> _Data items_
*** Begin section ***

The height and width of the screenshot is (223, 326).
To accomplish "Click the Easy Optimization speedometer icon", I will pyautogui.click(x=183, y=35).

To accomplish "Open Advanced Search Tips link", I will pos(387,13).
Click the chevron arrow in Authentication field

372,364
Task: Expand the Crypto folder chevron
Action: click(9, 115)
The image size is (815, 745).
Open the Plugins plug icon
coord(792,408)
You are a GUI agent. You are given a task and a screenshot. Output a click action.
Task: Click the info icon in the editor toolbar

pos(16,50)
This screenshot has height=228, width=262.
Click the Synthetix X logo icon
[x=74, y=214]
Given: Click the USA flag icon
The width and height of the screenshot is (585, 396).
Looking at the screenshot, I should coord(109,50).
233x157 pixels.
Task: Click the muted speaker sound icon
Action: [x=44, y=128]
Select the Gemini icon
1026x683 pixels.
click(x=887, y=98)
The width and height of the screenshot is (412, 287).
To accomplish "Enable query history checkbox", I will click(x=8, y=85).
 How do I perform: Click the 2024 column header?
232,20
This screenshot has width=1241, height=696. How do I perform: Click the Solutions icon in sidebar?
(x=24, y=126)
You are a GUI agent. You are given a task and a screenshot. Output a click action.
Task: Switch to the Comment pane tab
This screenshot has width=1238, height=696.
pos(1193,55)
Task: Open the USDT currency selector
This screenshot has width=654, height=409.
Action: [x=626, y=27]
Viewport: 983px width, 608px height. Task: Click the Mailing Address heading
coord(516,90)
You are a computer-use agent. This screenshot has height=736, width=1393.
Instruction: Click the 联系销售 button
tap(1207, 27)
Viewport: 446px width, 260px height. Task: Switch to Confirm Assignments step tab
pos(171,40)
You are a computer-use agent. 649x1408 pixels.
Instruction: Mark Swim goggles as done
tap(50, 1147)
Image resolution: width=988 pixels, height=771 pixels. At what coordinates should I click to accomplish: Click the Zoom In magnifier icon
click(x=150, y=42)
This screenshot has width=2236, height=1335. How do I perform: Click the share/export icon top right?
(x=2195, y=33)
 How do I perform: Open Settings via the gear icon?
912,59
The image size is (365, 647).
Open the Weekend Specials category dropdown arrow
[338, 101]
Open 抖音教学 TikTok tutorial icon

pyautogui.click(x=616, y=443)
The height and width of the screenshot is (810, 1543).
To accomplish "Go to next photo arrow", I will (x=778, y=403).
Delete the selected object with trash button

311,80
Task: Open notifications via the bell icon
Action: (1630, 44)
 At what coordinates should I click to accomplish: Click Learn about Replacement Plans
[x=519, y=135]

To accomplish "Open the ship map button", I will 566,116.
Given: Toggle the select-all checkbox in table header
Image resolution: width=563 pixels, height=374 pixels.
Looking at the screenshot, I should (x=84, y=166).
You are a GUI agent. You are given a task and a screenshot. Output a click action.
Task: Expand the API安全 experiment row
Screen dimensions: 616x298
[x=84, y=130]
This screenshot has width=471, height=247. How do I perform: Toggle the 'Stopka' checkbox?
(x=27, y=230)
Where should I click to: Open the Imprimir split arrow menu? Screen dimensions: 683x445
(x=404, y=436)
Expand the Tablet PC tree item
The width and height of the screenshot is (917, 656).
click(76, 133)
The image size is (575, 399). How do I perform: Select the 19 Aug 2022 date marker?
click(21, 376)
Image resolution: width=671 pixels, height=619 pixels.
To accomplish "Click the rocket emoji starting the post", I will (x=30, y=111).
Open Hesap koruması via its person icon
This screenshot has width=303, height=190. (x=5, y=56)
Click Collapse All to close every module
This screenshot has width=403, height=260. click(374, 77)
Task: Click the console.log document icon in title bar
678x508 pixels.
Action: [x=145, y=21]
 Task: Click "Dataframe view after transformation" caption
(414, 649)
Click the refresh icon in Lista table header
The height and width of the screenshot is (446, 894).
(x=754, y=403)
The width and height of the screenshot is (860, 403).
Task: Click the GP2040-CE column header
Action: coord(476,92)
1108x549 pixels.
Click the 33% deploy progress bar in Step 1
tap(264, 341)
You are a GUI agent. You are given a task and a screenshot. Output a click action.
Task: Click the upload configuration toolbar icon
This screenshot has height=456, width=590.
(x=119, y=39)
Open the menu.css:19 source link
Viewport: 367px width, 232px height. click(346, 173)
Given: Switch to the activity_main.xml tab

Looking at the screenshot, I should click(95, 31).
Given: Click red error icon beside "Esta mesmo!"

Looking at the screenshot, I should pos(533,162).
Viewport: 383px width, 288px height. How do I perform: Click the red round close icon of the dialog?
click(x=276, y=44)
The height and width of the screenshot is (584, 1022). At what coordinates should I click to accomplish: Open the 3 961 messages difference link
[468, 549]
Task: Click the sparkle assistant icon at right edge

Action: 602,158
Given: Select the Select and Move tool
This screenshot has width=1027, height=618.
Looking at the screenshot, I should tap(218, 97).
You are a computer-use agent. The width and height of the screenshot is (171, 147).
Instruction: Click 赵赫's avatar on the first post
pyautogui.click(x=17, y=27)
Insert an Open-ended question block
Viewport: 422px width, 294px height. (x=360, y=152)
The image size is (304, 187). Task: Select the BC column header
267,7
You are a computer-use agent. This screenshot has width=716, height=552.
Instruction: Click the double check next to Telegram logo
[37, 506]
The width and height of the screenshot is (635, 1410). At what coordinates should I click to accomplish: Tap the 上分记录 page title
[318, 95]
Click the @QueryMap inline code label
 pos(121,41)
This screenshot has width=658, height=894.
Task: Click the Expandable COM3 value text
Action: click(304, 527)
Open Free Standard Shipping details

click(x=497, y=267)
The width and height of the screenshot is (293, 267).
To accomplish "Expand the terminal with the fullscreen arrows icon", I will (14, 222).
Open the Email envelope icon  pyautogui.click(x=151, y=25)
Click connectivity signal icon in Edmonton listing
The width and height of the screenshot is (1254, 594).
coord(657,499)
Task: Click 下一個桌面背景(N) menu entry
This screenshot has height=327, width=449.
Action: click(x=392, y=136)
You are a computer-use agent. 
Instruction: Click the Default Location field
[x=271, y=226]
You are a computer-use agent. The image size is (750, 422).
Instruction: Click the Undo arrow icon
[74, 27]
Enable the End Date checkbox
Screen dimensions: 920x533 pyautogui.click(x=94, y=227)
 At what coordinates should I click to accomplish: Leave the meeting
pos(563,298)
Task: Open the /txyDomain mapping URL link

*** End section ***

> _Problem details_
Each record above, from first to last, should be written out again exactly.

> _Completed exercise_
The height and width of the screenshot is (223, 326).
To accomplish "Click the Easy Optimization speedometer icon", I will pyautogui.click(x=183, y=35).

To accomplish "Open Advanced Search Tips link", I will pos(387,13).
Click the chevron arrow in Authentication field

372,364
Task: Expand the Crypto folder chevron
Action: click(9, 115)
The image size is (815, 745).
Open the Plugins plug icon
coord(792,408)
You are a GUI agent. You are given a task and a screenshot. Output a click action.
Task: Click the info icon in the editor toolbar

pos(16,50)
This screenshot has height=228, width=262.
Click the Synthetix X logo icon
[x=74, y=214]
Given: Click the USA flag icon
The width and height of the screenshot is (585, 396).
Looking at the screenshot, I should coord(109,50).
233x157 pixels.
Task: Click the muted speaker sound icon
Action: [x=44, y=128]
Select the Gemini icon
1026x683 pixels.
click(x=887, y=98)
The width and height of the screenshot is (412, 287).
To accomplish "Enable query history checkbox", I will click(x=8, y=85).
 How do I perform: Click the 2024 column header?
232,20
This screenshot has width=1241, height=696. How do I perform: Click the Solutions icon in sidebar?
(x=24, y=126)
You are a GUI agent. You are given a task and a screenshot. Output a click action.
Task: Switch to the Comment pane tab
This screenshot has width=1238, height=696.
pos(1193,55)
Task: Open the USDT currency selector
This screenshot has width=654, height=409.
Action: [x=626, y=27]
Viewport: 983px width, 608px height. Task: Click the Mailing Address heading
coord(516,90)
You are a computer-use agent. This screenshot has height=736, width=1393.
Instruction: Click the 联系销售 button
tap(1207, 27)
Viewport: 446px width, 260px height. Task: Switch to Confirm Assignments step tab
pos(171,40)
You are a computer-use agent. 649x1408 pixels.
Instruction: Mark Swim goggles as done
tap(50, 1147)
Image resolution: width=988 pixels, height=771 pixels. At what coordinates should I click to accomplish: Click the Zoom In magnifier icon
click(x=150, y=42)
This screenshot has width=2236, height=1335. How do I perform: Click the share/export icon top right?
(x=2195, y=33)
 How do I perform: Open Settings via the gear icon?
912,59
The image size is (365, 647).
Open the Weekend Specials category dropdown arrow
[338, 101]
Open 抖音教学 TikTok tutorial icon

pyautogui.click(x=616, y=443)
The height and width of the screenshot is (810, 1543).
To accomplish "Go to next photo arrow", I will (x=778, y=403).
Delete the selected object with trash button

311,80
Task: Open notifications via the bell icon
Action: (1630, 44)
 At what coordinates should I click to accomplish: Click Learn about Replacement Plans
[x=519, y=135]

To accomplish "Open the ship map button", I will 566,116.
Given: Toggle the select-all checkbox in table header
Image resolution: width=563 pixels, height=374 pixels.
Looking at the screenshot, I should (x=84, y=166).
You are a GUI agent. You are given a task and a screenshot. Output a click action.
Task: Expand the API安全 experiment row
Screen dimensions: 616x298
[x=84, y=130]
This screenshot has width=471, height=247. How do I perform: Toggle the 'Stopka' checkbox?
(x=27, y=230)
Where should I click to: Open the Imprimir split arrow menu? Screen dimensions: 683x445
(x=404, y=436)
Expand the Tablet PC tree item
The width and height of the screenshot is (917, 656).
click(76, 133)
The image size is (575, 399). How do I perform: Select the 19 Aug 2022 date marker?
click(21, 376)
Image resolution: width=671 pixels, height=619 pixels.
To accomplish "Click the rocket emoji starting the post", I will (x=30, y=111).
Open Hesap koruması via its person icon
This screenshot has width=303, height=190. (x=5, y=56)
Click Collapse All to close every module
This screenshot has width=403, height=260. click(374, 77)
Task: Click the console.log document icon in title bar
678x508 pixels.
Action: [x=145, y=21]
 Task: Click "Dataframe view after transformation" caption
(414, 649)
Click the refresh icon in Lista table header
The height and width of the screenshot is (446, 894).
(x=754, y=403)
The width and height of the screenshot is (860, 403).
Task: Click the GP2040-CE column header
Action: coord(476,92)
1108x549 pixels.
Click the 33% deploy progress bar in Step 1
tap(264, 341)
You are a GUI agent. You are given a task and a screenshot. Output a click action.
Task: Click the upload configuration toolbar icon
This screenshot has height=456, width=590.
(x=119, y=39)
Open the menu.css:19 source link
Viewport: 367px width, 232px height. click(346, 173)
Given: Switch to the activity_main.xml tab

Looking at the screenshot, I should click(95, 31).
Given: Click red error icon beside "Esta mesmo!"

Looking at the screenshot, I should pos(533,162).
Viewport: 383px width, 288px height. How do I perform: Click the red round close icon of the dialog?
click(x=276, y=44)
The height and width of the screenshot is (584, 1022). At what coordinates should I click to accomplish: Open the 3 961 messages difference link
[468, 549]
Task: Click the sparkle assistant icon at right edge

Action: 602,158
Given: Select the Select and Move tool
This screenshot has width=1027, height=618.
Looking at the screenshot, I should tap(218, 97).
You are a computer-use agent. The width and height of the screenshot is (171, 147).
Instruction: Click 赵赫's avatar on the first post
pyautogui.click(x=17, y=27)
Insert an Open-ended question block
Viewport: 422px width, 294px height. (x=360, y=152)
The image size is (304, 187). Task: Select the BC column header
267,7
You are a computer-use agent. This screenshot has width=716, height=552.
Instruction: Click the double check next to Telegram logo
[37, 506]
The width and height of the screenshot is (635, 1410). At what coordinates should I click to accomplish: Tap the 上分记录 page title
[318, 95]
Click the @QueryMap inline code label
 pos(121,41)
This screenshot has width=658, height=894.
Task: Click the Expandable COM3 value text
Action: click(304, 527)
Open Free Standard Shipping details

click(x=497, y=267)
The width and height of the screenshot is (293, 267).
To accomplish "Expand the terminal with the fullscreen arrows icon", I will (14, 222).
Open the Email envelope icon  pyautogui.click(x=151, y=25)
Click connectivity signal icon in Edmonton listing
The width and height of the screenshot is (1254, 594).
coord(657,499)
Task: Click 下一個桌面背景(N) menu entry
This screenshot has height=327, width=449.
Action: click(x=392, y=136)
You are a computer-use agent. 
Instruction: Click the Default Location field
[x=271, y=226]
You are a computer-use agent. The image size is (750, 422).
Instruction: Click the Undo arrow icon
[74, 27]
Enable the End Date checkbox
Screen dimensions: 920x533 pyautogui.click(x=94, y=227)
 At what coordinates should I click to accomplish: Leave the meeting
pos(563,298)
Task: Open the /txyDomain mapping URL link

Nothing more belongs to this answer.